Weather in key raisin-grape regions such as Maharashtra is moving into the hot pre-monsoon phase, with forecasters highlighting elevated heatwave risk through late May alongside expectations for above-normal rainfall later in the month. While this is more relevant for the upcoming grape and raisin crop than for current inventories, any heat- or rain-related quality issues could tighten premium grades in the 2026/27 season.

For import flows, the main risk in the next 4–8 weeks remains logistics rather than production. The Middle East conflict continues to disrupt container services and drive route adjustments, with Iran and adjacent Gulf ports operating under a cloud of elevated insurance and compliance risk. Even if selective corridors remain open, importers of Afghan and Iranian raisins into India and Europe should assume longer transit times, a higher incidence of delays, and firm freight surcharges through at least early Q3 2026.

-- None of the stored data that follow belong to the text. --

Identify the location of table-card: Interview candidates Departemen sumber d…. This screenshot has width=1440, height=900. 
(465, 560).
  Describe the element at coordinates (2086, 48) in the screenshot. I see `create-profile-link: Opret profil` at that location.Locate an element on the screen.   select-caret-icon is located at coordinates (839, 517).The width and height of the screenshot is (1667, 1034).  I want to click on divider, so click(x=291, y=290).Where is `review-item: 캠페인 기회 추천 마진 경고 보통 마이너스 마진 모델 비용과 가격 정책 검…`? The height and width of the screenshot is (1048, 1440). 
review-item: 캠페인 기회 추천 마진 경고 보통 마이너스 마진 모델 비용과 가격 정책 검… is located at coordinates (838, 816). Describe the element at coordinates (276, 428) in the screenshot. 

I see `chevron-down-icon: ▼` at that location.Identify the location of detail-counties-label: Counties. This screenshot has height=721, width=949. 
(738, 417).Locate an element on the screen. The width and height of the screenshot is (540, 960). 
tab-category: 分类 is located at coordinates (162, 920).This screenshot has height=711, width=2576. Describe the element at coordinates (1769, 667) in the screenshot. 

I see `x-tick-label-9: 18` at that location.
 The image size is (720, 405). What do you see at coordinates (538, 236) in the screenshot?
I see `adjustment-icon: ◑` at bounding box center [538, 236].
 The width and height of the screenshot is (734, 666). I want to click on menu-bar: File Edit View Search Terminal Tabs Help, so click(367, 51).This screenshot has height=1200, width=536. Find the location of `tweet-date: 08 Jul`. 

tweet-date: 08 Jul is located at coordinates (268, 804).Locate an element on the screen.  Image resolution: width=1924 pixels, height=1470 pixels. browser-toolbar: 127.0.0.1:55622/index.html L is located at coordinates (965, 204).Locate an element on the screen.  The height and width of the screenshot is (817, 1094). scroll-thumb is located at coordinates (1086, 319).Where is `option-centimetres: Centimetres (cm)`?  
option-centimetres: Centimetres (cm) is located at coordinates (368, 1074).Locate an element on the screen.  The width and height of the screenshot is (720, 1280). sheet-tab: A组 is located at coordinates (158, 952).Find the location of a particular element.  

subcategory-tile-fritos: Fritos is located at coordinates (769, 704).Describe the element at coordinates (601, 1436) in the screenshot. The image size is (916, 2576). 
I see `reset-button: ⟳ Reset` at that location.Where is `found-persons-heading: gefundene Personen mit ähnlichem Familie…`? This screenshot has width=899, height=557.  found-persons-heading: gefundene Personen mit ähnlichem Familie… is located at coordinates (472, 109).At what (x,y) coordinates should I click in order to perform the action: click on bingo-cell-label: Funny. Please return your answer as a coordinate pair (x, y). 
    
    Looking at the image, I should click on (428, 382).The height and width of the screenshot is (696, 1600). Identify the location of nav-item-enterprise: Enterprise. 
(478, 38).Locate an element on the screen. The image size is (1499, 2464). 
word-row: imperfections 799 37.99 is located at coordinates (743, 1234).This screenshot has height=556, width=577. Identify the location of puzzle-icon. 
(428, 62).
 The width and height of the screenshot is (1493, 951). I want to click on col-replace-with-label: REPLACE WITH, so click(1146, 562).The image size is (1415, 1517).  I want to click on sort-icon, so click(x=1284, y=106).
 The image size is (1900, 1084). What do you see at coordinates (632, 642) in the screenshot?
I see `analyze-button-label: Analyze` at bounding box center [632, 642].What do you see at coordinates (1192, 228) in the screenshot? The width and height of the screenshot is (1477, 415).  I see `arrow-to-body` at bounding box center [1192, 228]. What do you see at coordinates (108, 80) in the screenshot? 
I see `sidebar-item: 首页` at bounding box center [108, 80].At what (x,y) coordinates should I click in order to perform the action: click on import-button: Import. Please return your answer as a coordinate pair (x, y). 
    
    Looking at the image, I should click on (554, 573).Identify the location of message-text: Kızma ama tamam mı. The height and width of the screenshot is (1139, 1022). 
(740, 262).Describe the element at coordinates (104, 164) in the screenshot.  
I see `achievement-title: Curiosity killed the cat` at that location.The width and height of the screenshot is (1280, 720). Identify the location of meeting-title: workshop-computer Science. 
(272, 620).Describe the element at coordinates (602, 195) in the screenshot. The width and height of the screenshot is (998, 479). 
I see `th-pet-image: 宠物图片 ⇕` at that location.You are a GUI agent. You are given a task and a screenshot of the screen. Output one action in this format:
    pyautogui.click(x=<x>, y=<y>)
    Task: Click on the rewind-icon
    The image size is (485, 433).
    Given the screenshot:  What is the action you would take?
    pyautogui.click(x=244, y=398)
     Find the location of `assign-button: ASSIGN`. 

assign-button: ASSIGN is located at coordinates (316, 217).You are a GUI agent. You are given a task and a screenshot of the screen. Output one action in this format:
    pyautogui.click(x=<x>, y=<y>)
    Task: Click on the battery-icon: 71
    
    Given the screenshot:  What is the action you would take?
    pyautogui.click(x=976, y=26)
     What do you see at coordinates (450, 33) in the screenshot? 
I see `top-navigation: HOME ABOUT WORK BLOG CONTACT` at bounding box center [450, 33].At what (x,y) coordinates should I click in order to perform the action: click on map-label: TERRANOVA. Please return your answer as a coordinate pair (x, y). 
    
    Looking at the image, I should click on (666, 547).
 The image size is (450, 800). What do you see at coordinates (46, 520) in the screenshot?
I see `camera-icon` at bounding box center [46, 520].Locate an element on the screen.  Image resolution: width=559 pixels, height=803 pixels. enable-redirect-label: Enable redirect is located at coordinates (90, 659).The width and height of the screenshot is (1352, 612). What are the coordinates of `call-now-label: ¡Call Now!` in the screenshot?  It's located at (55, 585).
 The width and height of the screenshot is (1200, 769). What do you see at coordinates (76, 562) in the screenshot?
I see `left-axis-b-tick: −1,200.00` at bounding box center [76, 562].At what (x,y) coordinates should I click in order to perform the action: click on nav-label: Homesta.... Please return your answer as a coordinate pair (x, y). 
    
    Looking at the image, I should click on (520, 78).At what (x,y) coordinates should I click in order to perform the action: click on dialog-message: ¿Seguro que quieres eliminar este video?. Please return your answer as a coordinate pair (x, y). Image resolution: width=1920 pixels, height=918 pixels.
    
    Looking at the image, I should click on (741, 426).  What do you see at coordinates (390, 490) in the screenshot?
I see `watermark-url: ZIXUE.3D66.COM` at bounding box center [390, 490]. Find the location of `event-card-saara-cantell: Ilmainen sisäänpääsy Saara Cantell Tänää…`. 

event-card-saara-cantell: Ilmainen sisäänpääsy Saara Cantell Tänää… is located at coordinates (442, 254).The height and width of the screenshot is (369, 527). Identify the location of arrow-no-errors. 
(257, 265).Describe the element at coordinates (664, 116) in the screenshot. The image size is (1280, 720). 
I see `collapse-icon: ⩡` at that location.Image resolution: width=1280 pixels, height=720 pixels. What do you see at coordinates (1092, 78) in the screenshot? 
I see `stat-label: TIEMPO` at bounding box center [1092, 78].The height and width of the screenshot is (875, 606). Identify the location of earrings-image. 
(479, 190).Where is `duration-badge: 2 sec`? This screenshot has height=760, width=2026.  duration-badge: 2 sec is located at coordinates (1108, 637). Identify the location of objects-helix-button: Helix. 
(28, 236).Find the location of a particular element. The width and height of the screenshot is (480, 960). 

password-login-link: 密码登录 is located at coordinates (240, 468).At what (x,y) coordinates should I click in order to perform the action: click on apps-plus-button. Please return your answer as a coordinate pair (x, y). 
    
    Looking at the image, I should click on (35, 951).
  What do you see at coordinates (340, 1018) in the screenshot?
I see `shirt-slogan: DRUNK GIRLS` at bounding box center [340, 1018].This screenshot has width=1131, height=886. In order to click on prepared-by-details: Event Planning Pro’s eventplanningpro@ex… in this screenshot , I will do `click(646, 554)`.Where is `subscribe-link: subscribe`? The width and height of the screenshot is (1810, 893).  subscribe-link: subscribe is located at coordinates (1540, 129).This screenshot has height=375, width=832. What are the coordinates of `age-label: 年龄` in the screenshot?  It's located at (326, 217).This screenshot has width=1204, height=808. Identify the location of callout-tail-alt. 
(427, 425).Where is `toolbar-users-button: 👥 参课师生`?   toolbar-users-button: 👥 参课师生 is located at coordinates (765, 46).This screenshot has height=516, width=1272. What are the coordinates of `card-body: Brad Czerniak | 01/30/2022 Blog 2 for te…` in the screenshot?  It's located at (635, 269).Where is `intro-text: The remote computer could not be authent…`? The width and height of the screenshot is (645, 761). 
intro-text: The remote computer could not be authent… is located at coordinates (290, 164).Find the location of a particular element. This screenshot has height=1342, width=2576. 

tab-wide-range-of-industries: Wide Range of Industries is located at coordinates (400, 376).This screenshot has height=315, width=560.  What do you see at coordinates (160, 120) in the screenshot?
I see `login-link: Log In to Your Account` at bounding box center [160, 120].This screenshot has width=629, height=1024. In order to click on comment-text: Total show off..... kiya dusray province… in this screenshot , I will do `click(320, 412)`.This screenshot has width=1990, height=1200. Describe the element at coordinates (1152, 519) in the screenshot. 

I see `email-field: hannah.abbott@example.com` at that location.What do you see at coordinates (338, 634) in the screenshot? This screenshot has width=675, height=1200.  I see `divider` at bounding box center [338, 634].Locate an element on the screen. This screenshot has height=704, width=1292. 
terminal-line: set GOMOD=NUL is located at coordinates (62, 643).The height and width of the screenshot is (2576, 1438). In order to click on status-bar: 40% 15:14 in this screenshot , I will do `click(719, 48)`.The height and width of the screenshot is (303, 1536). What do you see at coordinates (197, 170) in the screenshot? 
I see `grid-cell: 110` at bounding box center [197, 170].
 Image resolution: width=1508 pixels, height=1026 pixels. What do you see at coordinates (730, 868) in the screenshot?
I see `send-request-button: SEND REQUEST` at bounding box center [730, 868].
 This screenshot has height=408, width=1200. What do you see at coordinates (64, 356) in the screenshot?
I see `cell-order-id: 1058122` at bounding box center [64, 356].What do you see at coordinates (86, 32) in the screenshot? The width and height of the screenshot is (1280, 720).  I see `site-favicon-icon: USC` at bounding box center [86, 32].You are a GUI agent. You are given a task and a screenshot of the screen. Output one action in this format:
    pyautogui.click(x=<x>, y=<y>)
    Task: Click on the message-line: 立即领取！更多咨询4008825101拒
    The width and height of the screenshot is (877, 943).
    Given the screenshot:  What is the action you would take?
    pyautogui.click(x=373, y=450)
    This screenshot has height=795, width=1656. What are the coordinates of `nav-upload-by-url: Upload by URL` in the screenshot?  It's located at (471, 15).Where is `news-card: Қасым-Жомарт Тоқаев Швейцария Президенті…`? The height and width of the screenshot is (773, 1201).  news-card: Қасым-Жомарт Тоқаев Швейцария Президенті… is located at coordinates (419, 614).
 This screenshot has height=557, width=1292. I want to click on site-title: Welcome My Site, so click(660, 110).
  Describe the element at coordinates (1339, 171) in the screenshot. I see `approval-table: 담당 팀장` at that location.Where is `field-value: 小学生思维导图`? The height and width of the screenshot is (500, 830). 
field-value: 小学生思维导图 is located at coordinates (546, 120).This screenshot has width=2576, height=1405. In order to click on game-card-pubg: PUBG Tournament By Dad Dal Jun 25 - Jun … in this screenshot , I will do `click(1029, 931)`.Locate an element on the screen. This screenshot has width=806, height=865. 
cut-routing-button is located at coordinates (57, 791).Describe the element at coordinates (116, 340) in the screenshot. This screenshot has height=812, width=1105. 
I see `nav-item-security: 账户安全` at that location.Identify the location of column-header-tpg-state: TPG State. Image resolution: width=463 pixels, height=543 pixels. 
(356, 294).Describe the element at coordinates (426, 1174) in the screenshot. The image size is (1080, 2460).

Short-Term Market & Trading Outlook

Over the next two to four weeks, the wholesale raisin market in India is likely to retain a firm to mildly bullish bias, especially for imported premium grades. Aabjaash material should continue to trade near the top of its current band as stockists and gift-packers keep bidding for limited arrivals, while shakkarpara remains well-supported by ongoing confectionery demand. European confectionery and gift-pack manufacturers sourcing via Indian channels should budget for a modestly higher landed cost basis into July, reflecting both local wholesale strength and persistent logistics premia on Iran- and Afghanistan-linked routes.

  • Industrial users (EU & UK): Where quality specs allow, diversify towards Turkish, Chinese and Indian origins in the EUR 2.00–2.50 per kg corridor to mitigate Iran-related supply and freight risk.
  • Indian stockists & packers: Maintain moderate coverage into mid-June but avoid aggressive chasing above the current premium bands, as some demand may pause if retail prices move too quickly.
  • Confectionery manufacturers: Consider forward-covering key premium grades for core SKUs through July, while testing partial origin or grade substitution in less brand-sensitive lines.

3-Day Price Indication (Directional)

  • Delhi wholesale (imported premium): Sideways to slightly firmer in EUR terms as stockist interest persists and offers stay tight.
  • Turkish sultanas FOB (Malatya): Largely stable around EUR 2.00–2.20 per kg, tracking currency moves and export demand.
  • EU hubs (Rotterdam/Dordrecht FCA, mixed origins): Mostly steady; mild upward risk confined to Iran- and Afghanistan-related lines if freight delays intensify.